With further improvements in PHR technology and utilization, it may eventually be possible to relieve PCPs of some of the burden of completing their patients’ basic HM care, although this must remain a partnership, and some guidance from the PCP will always be needed. A robust patient-oriented HM reminder system could allow patients to review needed preventive care and schedule basic screenings themselves, improving not only patient adherence, but potentially their physician’s performance metrics as well. Given the well-defined risk groups for certain HM procedures, it may prove more efficient to streamline completion of these procedures using actionable patient-oriented reminders.

Limitations

Our approach has several potential limitations. First, our study was limited by the relatively low penetration of our PHR. At the time of the study, only 21,533 of eligible patients were enrolled in PG. Given the significant differences between PHR users and non-PHR users, the low penetration in our sample and the passive nature of the intervention, it is uncertain whether this intervention, in its current form, could affect HM screening rates in a significant and cost-effective manner. However, given our findings of improved rates of certain screenings, it may be possible to generate greater improvement by expanding PHR enrollment, addressing access issues and designing a more directly actionable intervention. Since the time of the study, the total PG enrollment has increased significantly, recently surpassing 100,000. As usage of PHRs increases, the reach and effect of interventions such as ours may likewise expand.
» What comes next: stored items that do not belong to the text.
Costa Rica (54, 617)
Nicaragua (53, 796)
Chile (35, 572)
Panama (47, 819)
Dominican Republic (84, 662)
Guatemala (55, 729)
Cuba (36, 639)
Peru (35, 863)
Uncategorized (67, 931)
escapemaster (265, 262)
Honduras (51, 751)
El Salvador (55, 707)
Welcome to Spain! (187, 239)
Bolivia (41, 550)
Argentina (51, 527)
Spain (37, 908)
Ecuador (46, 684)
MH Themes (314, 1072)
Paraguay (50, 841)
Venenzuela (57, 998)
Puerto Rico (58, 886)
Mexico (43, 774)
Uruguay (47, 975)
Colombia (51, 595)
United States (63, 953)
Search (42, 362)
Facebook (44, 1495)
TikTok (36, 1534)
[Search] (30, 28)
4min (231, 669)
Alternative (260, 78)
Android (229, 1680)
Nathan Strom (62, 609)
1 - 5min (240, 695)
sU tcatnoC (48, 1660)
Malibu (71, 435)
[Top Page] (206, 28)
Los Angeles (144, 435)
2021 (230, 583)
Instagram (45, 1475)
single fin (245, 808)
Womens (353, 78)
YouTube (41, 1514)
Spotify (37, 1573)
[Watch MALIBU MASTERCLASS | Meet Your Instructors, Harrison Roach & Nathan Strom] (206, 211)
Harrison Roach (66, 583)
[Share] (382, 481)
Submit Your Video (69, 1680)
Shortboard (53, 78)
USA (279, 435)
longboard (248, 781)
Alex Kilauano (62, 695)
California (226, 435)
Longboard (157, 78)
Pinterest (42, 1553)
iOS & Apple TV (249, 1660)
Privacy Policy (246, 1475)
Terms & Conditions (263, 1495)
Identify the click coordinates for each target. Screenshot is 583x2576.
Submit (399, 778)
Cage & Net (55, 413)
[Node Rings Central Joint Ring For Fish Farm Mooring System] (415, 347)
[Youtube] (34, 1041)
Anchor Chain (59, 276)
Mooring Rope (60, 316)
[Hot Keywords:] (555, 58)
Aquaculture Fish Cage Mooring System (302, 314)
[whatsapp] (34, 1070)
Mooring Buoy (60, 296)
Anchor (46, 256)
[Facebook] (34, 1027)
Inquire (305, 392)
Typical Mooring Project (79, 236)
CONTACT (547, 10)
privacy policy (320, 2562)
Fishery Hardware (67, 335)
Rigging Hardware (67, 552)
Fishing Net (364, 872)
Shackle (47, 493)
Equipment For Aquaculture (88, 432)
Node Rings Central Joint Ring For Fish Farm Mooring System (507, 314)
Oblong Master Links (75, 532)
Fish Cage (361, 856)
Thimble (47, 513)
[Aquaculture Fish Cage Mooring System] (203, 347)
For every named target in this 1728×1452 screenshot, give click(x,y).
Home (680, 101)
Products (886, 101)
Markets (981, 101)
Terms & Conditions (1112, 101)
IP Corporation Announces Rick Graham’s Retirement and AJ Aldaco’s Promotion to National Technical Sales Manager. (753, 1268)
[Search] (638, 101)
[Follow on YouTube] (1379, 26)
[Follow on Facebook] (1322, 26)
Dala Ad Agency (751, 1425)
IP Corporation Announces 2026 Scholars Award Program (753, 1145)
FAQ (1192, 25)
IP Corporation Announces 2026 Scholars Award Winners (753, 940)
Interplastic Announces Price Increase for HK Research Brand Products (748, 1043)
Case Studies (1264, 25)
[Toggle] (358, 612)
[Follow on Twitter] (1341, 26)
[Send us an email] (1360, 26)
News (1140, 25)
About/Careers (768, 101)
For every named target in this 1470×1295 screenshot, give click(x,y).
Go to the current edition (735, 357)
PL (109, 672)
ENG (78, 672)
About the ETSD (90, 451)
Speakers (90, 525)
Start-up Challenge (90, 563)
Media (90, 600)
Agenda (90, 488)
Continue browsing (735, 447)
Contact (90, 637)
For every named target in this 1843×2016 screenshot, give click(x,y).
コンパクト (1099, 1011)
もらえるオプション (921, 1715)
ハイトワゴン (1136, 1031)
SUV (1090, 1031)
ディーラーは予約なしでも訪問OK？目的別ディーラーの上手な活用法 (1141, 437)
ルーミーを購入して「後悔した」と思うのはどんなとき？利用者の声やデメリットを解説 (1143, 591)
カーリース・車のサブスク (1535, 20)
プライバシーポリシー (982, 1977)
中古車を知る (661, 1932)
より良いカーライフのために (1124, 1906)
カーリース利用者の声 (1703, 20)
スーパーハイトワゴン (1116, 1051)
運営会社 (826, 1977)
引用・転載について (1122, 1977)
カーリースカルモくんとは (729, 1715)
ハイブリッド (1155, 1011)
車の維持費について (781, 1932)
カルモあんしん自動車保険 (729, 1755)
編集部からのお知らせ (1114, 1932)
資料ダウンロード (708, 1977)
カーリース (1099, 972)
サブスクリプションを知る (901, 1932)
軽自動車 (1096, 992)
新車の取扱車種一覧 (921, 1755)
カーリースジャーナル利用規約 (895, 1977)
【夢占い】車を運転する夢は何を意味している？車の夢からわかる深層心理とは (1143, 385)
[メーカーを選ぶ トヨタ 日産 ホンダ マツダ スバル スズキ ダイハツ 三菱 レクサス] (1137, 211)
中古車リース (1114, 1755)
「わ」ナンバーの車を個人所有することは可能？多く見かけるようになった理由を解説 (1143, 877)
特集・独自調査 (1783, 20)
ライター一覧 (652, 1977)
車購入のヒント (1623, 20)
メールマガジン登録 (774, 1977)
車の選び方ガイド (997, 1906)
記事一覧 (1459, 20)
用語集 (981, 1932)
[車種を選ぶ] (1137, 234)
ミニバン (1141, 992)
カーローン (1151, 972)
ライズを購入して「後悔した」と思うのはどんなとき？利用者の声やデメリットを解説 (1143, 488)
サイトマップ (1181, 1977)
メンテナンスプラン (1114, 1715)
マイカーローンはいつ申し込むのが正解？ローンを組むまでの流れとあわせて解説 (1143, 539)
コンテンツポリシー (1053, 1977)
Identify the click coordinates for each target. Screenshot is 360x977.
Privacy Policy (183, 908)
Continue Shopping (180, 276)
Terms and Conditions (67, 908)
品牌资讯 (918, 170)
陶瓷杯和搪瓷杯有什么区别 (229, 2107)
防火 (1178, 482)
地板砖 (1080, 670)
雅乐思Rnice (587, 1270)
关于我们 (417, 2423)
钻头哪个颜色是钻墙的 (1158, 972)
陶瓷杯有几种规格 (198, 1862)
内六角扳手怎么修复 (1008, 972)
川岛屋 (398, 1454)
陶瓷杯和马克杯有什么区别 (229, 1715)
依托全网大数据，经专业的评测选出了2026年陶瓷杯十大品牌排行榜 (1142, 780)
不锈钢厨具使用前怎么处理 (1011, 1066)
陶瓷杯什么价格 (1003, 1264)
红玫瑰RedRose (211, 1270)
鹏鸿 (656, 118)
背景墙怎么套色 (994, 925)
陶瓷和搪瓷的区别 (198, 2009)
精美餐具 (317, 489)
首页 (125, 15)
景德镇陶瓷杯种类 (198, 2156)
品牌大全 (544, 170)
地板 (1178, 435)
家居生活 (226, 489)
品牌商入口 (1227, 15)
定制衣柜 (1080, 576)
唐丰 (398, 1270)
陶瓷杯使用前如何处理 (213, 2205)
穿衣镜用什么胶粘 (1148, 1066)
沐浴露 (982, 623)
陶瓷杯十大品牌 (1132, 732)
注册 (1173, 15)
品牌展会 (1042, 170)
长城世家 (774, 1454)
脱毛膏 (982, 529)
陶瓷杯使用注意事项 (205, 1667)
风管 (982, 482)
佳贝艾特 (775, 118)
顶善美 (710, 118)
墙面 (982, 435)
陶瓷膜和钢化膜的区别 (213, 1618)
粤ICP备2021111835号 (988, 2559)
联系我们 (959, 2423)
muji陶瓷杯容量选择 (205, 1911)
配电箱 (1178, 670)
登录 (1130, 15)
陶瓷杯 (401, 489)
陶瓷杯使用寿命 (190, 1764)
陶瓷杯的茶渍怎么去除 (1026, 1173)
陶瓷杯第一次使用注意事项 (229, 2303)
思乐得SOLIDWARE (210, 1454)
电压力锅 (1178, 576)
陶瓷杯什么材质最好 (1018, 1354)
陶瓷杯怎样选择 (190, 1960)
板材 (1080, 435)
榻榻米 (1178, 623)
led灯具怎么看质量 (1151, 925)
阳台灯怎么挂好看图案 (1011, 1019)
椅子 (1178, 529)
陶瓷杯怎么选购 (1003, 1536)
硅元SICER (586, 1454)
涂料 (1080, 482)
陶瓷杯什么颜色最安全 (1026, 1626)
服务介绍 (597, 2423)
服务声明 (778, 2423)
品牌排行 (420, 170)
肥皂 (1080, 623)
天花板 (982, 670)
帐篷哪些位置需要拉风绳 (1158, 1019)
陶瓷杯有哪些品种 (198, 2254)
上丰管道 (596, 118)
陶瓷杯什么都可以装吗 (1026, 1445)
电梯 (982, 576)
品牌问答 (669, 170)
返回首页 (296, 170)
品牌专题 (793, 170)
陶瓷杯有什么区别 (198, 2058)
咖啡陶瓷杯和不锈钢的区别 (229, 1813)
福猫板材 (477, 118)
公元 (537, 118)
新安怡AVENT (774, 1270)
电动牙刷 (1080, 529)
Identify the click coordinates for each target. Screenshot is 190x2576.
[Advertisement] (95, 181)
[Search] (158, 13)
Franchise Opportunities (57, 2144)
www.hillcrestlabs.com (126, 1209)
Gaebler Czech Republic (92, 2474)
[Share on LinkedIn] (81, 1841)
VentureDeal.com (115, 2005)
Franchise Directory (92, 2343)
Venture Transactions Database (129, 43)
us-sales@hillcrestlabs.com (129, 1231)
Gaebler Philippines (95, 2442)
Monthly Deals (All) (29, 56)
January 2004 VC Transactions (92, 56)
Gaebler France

As PHR usage grows, special care will need to be paid to potential issues of the “digital divide.” Our demographic information suggests that participants were from higher income areas and more likely to be white than non-participants. Other studies have reported similar disparities in access to and use of PHRs2628. Unless these disparities can be corrected, there is a risk that overreliance on PHR-delivered reminders might contribute to health disparities.

Related to penetration of PHRs is a second limitation of our study: the small number of patients due for some of the reminders limited the statistical power to assess the intervention. The study was designed to have 90% power to detect differences of 5–7% in endpoints across the arms; however, given the low incidence of certain reminders, the study may a be underpowered to detect differences between the arms. It is possible that a larger study population, longer window of observation or wider PHR adoption within the study population would have provided power to uncover other significant differences across HM reminder categories.

An additional limitation of our study design is that the intervention was tested within a single health-care network using one type of “home-grown” PHR. It is possible that a similar intervention may be more or less effective using another system. Broader investigation of these types of interventions is needed.

Finally, due to the use of cluster randomization in this study, there were small but significant differences between study arms. Although these differences were statistically significant due to the large sample size, the magnitudes of the differences were small, and we believe they are unlikely to have affected our findings. In addition, minimal data were available on the potential difference between physicians and practice environments across the arms. However, the study was cluster randomized by clinic (with matching for practice setting, general vs women’s health and number of patients enrolled) and included all PCP clinics in the Partners HealthCare system; thus, we believe that there should be baseline similarity between the provider participants in both arms. Further, the previously described supplemental on-treatment analysis suggests that the observed effect is likely an intervention-specific effect rather than simply attributable to baseline differences.

Conclusion

Providing patients with HM reminders may be effective in improving care for certain conditions. We found that eligible patients who received HM reminders via an EHR-connected PHR were more likely to receive mammography and influenza vaccinations. More research is needed to evaluate and improve upon the efficacy of this intervention and to engage more patients in the use of PHRs in general.